• [Problem requirements] For the data below, restate word for word only the lines from the line containing "Task: Click the Register link" through the line containing "Task: Click the quantity input field", both ends included.

Pixel coordinate grounding data:
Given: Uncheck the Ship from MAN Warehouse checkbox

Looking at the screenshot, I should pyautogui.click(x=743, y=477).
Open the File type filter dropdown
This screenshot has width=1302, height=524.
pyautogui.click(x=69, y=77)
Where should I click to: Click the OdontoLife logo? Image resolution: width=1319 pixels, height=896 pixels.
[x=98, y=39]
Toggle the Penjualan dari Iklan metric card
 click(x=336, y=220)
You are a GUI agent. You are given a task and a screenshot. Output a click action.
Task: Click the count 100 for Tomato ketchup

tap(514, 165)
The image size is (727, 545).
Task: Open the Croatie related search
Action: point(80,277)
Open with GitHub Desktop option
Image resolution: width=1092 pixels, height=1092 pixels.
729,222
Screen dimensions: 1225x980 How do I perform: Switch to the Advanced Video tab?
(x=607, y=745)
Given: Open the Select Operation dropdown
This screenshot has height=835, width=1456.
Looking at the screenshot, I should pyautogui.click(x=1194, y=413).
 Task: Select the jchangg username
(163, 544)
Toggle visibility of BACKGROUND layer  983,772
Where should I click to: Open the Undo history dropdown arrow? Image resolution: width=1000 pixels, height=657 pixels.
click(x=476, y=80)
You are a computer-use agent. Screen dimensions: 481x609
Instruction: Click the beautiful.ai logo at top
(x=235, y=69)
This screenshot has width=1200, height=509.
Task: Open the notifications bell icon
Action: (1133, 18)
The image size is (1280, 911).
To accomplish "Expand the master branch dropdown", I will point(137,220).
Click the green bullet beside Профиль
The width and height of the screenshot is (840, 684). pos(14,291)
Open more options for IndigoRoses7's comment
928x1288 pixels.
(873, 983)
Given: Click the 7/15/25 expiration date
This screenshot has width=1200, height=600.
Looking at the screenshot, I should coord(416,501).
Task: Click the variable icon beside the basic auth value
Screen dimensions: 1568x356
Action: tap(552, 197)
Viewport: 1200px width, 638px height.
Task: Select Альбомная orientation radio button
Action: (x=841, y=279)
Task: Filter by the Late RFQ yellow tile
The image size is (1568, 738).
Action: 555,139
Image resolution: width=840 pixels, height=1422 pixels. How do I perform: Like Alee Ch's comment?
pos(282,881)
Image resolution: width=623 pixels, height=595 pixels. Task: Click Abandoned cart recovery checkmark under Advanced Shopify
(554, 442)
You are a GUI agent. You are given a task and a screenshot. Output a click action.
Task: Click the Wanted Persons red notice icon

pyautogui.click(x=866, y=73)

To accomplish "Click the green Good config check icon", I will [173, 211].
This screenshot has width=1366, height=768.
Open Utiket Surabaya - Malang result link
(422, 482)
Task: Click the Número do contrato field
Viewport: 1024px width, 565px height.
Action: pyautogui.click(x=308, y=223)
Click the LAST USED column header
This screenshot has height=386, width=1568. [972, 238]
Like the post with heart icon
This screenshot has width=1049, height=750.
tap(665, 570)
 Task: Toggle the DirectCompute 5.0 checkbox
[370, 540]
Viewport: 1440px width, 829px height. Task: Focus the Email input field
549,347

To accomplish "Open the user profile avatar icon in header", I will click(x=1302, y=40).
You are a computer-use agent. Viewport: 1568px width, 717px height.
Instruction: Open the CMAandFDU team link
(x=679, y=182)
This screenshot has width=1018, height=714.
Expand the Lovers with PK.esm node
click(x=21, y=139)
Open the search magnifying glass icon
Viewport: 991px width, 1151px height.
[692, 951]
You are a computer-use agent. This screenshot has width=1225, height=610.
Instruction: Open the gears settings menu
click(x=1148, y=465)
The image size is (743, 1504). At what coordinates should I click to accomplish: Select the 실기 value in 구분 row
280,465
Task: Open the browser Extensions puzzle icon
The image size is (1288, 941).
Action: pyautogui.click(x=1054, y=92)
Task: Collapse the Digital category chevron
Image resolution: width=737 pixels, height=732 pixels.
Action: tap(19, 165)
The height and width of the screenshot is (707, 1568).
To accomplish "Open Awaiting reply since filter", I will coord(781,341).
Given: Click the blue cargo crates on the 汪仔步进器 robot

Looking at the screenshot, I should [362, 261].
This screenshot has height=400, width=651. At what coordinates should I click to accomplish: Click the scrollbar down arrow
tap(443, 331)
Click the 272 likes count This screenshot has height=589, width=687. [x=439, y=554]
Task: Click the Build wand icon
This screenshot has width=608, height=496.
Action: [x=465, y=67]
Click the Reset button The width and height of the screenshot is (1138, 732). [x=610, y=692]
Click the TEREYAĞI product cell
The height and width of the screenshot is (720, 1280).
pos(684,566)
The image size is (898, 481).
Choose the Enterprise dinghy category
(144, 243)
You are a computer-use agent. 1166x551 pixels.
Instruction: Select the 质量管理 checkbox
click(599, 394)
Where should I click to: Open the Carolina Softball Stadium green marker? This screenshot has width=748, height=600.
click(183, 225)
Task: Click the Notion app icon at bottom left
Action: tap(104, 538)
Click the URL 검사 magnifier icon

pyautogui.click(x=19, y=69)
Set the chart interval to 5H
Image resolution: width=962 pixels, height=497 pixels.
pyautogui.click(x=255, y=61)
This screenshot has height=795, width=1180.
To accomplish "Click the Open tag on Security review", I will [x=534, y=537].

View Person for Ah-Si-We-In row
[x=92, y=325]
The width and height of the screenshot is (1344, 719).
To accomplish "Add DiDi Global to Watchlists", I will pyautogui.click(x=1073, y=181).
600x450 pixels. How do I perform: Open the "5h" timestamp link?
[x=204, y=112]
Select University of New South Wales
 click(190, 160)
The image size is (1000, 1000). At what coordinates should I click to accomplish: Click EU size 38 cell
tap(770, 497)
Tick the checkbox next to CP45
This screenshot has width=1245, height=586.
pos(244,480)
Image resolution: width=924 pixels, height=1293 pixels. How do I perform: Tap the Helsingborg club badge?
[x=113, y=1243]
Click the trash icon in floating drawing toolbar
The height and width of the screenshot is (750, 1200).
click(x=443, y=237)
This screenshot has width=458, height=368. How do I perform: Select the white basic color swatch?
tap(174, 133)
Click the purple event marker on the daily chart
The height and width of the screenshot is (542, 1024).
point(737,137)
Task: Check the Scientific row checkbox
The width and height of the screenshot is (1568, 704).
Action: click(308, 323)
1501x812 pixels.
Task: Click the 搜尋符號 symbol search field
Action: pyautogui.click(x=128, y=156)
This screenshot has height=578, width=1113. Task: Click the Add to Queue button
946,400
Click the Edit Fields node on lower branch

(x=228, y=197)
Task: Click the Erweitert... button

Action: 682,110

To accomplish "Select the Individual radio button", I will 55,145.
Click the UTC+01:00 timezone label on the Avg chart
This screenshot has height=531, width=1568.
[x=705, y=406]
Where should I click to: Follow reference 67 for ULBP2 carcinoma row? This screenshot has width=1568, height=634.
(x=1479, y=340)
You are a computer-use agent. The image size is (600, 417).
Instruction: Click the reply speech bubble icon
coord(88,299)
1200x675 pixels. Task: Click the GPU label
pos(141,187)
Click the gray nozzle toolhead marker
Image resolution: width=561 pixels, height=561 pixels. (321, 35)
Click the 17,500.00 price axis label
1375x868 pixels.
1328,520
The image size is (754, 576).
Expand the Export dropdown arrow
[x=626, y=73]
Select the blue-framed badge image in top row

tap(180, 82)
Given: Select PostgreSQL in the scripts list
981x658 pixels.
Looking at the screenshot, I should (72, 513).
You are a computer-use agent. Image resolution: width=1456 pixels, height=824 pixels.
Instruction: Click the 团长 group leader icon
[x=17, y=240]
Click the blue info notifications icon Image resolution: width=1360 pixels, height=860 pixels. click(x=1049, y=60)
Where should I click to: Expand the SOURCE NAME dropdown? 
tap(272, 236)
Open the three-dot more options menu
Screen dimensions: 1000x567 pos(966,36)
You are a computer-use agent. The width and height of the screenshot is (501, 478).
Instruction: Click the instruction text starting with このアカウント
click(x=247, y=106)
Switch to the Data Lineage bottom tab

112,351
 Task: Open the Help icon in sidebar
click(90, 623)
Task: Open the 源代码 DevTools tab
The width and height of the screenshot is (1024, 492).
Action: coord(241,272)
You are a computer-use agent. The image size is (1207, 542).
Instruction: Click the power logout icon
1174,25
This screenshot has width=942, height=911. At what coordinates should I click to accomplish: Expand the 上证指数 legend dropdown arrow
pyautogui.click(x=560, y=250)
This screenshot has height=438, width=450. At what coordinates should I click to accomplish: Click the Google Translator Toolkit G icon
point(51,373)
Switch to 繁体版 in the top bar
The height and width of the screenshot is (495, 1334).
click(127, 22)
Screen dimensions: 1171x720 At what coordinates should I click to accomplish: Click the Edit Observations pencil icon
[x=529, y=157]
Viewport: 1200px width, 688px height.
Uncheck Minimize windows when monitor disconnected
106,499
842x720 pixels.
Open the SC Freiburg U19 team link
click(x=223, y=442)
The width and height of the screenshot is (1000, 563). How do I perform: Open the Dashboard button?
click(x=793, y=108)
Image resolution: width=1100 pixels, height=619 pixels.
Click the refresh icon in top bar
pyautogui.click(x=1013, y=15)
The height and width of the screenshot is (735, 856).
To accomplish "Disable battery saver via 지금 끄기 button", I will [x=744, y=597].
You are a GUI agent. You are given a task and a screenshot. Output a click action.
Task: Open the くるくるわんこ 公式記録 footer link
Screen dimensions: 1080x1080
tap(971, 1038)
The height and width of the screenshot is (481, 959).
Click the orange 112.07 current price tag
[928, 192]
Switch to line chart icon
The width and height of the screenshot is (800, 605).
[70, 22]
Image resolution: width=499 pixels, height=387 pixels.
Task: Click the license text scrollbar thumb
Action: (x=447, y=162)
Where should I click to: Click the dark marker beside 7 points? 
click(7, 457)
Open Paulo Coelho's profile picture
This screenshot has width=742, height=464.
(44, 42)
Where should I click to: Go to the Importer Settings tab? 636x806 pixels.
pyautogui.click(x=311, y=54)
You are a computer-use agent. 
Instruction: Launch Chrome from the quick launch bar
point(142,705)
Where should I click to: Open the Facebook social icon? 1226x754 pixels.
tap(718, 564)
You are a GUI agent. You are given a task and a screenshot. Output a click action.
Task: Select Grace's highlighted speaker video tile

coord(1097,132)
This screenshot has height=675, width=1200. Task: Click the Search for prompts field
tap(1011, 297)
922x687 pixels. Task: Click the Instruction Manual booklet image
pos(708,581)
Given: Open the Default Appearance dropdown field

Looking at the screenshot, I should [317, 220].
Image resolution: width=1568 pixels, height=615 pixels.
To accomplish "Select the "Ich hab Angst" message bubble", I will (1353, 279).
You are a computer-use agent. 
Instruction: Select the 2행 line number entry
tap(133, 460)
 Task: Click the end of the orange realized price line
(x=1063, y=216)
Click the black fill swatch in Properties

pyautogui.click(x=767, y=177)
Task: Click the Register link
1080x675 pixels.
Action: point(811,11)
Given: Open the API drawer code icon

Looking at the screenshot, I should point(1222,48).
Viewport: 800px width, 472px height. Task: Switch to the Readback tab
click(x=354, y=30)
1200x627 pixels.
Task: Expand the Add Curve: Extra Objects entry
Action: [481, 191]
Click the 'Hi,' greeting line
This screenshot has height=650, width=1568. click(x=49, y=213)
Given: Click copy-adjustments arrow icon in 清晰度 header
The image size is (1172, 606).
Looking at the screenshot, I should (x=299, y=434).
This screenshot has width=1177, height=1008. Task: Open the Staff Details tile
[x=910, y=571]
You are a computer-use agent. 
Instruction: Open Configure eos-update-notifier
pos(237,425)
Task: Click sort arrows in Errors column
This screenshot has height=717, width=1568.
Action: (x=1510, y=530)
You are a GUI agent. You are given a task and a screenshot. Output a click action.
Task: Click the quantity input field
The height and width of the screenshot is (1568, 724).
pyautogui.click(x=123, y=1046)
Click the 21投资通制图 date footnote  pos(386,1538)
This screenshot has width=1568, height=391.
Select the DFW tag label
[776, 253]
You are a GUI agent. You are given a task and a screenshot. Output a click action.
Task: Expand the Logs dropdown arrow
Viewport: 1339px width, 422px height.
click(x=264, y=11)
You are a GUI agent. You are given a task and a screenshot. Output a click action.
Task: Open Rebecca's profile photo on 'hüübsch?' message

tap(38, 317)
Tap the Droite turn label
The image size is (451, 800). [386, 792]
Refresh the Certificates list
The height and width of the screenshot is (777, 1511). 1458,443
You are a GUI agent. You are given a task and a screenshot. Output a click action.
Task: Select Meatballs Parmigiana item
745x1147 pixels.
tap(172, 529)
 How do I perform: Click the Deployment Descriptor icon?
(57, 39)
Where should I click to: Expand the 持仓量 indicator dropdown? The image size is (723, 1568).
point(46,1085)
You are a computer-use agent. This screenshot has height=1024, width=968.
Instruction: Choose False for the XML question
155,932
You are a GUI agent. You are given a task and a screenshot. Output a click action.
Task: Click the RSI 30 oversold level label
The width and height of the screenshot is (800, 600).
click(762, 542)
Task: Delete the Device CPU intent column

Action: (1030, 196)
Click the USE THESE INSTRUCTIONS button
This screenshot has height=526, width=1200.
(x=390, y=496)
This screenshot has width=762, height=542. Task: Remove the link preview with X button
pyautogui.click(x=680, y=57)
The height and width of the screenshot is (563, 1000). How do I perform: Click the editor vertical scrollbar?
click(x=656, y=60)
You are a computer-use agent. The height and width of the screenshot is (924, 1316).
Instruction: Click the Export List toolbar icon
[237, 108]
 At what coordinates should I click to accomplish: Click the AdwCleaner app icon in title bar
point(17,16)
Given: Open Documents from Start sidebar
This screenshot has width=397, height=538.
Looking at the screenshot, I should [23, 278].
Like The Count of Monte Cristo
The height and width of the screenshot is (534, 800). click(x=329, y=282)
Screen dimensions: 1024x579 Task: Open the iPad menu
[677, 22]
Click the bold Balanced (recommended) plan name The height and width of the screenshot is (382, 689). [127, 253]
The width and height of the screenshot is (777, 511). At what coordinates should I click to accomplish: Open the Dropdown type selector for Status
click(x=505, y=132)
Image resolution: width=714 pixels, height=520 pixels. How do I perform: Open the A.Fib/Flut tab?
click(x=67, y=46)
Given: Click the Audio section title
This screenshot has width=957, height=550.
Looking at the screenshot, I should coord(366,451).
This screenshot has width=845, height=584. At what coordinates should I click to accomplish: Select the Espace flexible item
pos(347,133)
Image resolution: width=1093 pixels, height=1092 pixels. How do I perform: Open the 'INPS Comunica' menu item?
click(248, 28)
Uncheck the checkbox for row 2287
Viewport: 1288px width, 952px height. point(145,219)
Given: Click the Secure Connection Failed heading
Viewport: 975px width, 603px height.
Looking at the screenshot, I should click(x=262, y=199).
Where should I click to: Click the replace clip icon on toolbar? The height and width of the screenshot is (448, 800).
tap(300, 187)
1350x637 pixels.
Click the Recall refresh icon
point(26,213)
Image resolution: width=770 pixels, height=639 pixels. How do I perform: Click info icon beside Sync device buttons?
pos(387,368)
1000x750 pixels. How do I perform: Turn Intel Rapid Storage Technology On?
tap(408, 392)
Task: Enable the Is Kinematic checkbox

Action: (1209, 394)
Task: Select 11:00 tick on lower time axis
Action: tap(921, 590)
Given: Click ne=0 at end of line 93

• [Your solution]
Task: Click the Register link
1080x675 pixels.
Action: point(811,11)
Given: Open the API drawer code icon

Looking at the screenshot, I should point(1222,48).
Viewport: 800px width, 472px height. Task: Switch to the Readback tab
click(x=354, y=30)
1200x627 pixels.
Task: Expand the Add Curve: Extra Objects entry
Action: [481, 191]
Click the 'Hi,' greeting line
This screenshot has height=650, width=1568. click(x=49, y=213)
Given: Click copy-adjustments arrow icon in 清晰度 header
The image size is (1172, 606).
Looking at the screenshot, I should (x=299, y=434).
This screenshot has width=1177, height=1008. Task: Open the Staff Details tile
[x=910, y=571]
You are a computer-use agent. 
Instruction: Open Configure eos-update-notifier
pos(237,425)
Task: Click sort arrows in Errors column
This screenshot has height=717, width=1568.
Action: (x=1510, y=530)
You are a GUI agent. You are given a task and a screenshot. Output a click action.
Task: Click the quantity input field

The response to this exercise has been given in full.